Em 2022, o empreendimento reemergiu disfarçado. Ao invés de submeter o EIA/RIMA ao SUPRAM, o agora Terminal Ferroviário de Bação propunha ao Invest Minas e a SUPPRI(Superintendência de Projetos Prioritários) que o intento do empreendimento era desafogar o trânsito na BR-040 e reduzir a emissão de gás carbônico. Na primeira votação do Conpatri naquele ano, o empreendimento, mesmo assim, foi derrotado por 8 votos contrários contra 2 favoráveis – resultado que foi apelado. Na votação seguinte, o empreendimento recebeu parecer favorável, com 7 votos a 3, numa demonstração inequívoca do apelo do terminal.

Meias verdades

Um dos pontos mais críticos na apresentação inicial da empresa era a quantidade de água que seria demandada ao ribeirão Carioca. O número variou tanto quanto a oferta real de empregos diretos gerados pelo empreendimento. Na apresentação mais recente, sem que tivessem os números reais mais uma vez, a empresa garantiu que o Serviço Autônomo de Saneamento Básico (SAAE) forneceria o necessário. O SAAE também não informou a dimensão da outorga. O distrito, no período de seca, tem problemas de abastecimento.

Outro ponto frequentemente ignorado é que, à altura da primeira reunião em 2018, o comandante da Polícia Militar de Minas Gerais responsável pelo patrulhamento da região deixou claro não ter condições de lidar com o aumento da demanda, que hoje fica a cargo do município de Ouro Preto. Além disso, demandas de trânsito também podem sobrecarregar a Guarda Civil Municipal de Itabirito. Hoje, o distrito enfrenta problemas com praticantes do chamado “grau” – nome que se dá à prática de empinar a motocicleta apenas sobre a roda traseira. Apesar dos relatos de violência, as forças locais da lei e da ordem revelaram-se incompetentes para lidar com o número de praticantes.

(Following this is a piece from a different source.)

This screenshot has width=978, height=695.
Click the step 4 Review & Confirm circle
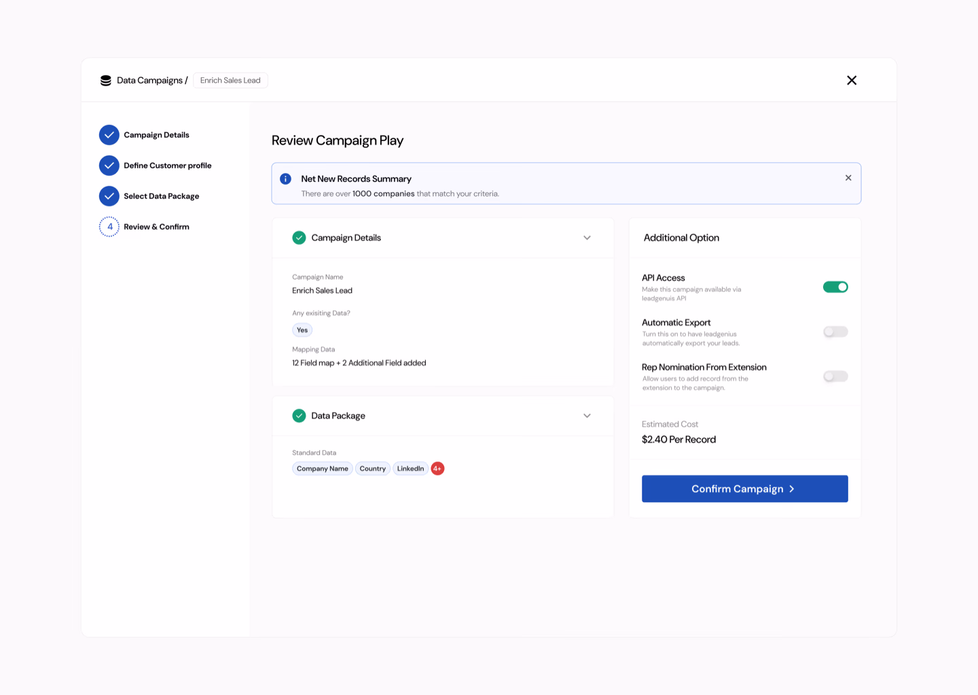coord(109,227)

A omissão da empresa sobre questões centrais é prática antiga na divisão que promove na comunidade São Gonçalo do Bação. Na sua primeira roupagem, a empresa apresentou, com a assinatura da Agência de Desenvolvimento Econômico dos Inconfidentes e Alto Paraopeba – Adesiap – uma pesquisa para a qual não demonstrou métodos nem amostragem. O outdoor foi fixado pelo distrito sem que a própria empresa pudesse apresentar a matemática que teria levado a agência de pesquisa aqueles resultados. Recentemente, o Terminal, que ora patrocina a maior festa popular do município, faz parecer que sua instalação é fato dado, o que não apenas desmotiva os moradores ao enfrentamento – como pode influenciar em seu benefício os preços dos imóveis locais.